*THE TASK*. Each entry must appear in the answer exactly as written.

─── EXERCISE MATERIALS ───

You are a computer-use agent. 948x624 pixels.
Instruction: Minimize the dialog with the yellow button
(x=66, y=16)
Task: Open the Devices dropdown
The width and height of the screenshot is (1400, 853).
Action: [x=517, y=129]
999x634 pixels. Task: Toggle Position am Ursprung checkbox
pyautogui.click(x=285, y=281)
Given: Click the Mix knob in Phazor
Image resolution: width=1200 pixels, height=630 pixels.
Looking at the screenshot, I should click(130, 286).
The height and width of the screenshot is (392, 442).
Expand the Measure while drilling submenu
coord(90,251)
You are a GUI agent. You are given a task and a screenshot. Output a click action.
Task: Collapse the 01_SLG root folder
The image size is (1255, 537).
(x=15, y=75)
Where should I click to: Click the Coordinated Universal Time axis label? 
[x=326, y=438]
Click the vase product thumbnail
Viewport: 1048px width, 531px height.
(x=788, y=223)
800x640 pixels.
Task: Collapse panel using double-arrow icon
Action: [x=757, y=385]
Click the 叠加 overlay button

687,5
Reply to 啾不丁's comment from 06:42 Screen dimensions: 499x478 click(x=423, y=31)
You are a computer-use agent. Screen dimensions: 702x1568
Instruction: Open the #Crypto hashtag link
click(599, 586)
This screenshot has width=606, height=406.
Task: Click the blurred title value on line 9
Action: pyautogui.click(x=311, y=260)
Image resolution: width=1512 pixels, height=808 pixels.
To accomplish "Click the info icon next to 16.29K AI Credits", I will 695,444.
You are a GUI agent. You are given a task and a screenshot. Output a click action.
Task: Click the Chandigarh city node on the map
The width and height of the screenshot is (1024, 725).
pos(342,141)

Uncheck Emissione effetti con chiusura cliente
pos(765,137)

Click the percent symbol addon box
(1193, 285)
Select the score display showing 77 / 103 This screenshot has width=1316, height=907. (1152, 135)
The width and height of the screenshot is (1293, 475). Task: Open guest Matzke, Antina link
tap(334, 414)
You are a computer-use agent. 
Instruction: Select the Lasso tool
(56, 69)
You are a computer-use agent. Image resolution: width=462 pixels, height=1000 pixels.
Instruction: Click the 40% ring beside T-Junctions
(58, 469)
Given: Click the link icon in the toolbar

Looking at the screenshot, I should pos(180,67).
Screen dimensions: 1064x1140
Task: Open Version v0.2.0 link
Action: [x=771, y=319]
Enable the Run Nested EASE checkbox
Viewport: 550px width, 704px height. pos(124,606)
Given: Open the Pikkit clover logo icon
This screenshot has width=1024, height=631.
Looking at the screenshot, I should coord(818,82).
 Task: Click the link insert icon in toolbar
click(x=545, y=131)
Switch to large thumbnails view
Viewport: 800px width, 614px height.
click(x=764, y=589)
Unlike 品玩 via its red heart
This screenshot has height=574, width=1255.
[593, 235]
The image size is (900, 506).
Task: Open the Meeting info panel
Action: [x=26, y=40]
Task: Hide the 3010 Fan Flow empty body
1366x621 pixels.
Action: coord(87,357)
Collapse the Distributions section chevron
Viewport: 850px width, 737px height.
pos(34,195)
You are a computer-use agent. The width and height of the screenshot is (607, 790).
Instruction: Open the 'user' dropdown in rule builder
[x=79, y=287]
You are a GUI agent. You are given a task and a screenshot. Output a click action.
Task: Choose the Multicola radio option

───

*REPLY TO THE TASK*.
You are a computer-use agent. 948x624 pixels.
Instruction: Minimize the dialog with the yellow button
(x=66, y=16)
Task: Open the Devices dropdown
The width and height of the screenshot is (1400, 853).
Action: [x=517, y=129]
999x634 pixels. Task: Toggle Position am Ursprung checkbox
pyautogui.click(x=285, y=281)
Given: Click the Mix knob in Phazor
Image resolution: width=1200 pixels, height=630 pixels.
Looking at the screenshot, I should click(130, 286).
The height and width of the screenshot is (392, 442).
Expand the Measure while drilling submenu
coord(90,251)
You are a GUI agent. You are given a task and a screenshot. Output a click action.
Task: Collapse the 01_SLG root folder
The image size is (1255, 537).
(x=15, y=75)
Where should I click to: Click the Coordinated Universal Time axis label? 
[x=326, y=438]
Click the vase product thumbnail
Viewport: 1048px width, 531px height.
(x=788, y=223)
800x640 pixels.
Task: Collapse panel using double-arrow icon
Action: [x=757, y=385]
Click the 叠加 overlay button

687,5
Reply to 啾不丁's comment from 06:42 Screen dimensions: 499x478 click(x=423, y=31)
You are a computer-use agent. Screen dimensions: 702x1568
Instruction: Open the #Crypto hashtag link
click(599, 586)
This screenshot has width=606, height=406.
Task: Click the blurred title value on line 9
Action: pyautogui.click(x=311, y=260)
Image resolution: width=1512 pixels, height=808 pixels.
To accomplish "Click the info icon next to 16.29K AI Credits", I will 695,444.
You are a GUI agent. You are given a task and a screenshot. Output a click action.
Task: Click the Chandigarh city node on the map
The width and height of the screenshot is (1024, 725).
pos(342,141)

Uncheck Emissione effetti con chiusura cliente
pos(765,137)

Click the percent symbol addon box
(1193, 285)
Select the score display showing 77 / 103 This screenshot has width=1316, height=907. (1152, 135)
The width and height of the screenshot is (1293, 475). Task: Open guest Matzke, Antina link
tap(334, 414)
You are a computer-use agent. 
Instruction: Select the Lasso tool
(56, 69)
You are a computer-use agent. Image resolution: width=462 pixels, height=1000 pixels.
Instruction: Click the 40% ring beside T-Junctions
(58, 469)
Given: Click the link icon in the toolbar

Looking at the screenshot, I should pos(180,67).
Screen dimensions: 1064x1140
Task: Open Version v0.2.0 link
Action: [x=771, y=319]
Enable the Run Nested EASE checkbox
Viewport: 550px width, 704px height. pos(124,606)
Given: Open the Pikkit clover logo icon
This screenshot has width=1024, height=631.
Looking at the screenshot, I should coord(818,82).
 Task: Click the link insert icon in toolbar
click(x=545, y=131)
Switch to large thumbnails view
Viewport: 800px width, 614px height.
click(x=764, y=589)
Unlike 品玩 via its red heart
This screenshot has height=574, width=1255.
[593, 235]
The image size is (900, 506).
Task: Open the Meeting info panel
Action: [x=26, y=40]
Task: Hide the 3010 Fan Flow empty body
1366x621 pixels.
Action: coord(87,357)
Collapse the Distributions section chevron
Viewport: 850px width, 737px height.
pos(34,195)
You are a computer-use agent. The width and height of the screenshot is (607, 790).
Instruction: Open the 'user' dropdown in rule builder
[x=79, y=287]
You are a GUI agent. You are given a task and a screenshot. Output a click action.
Task: Choose the Multicola radio option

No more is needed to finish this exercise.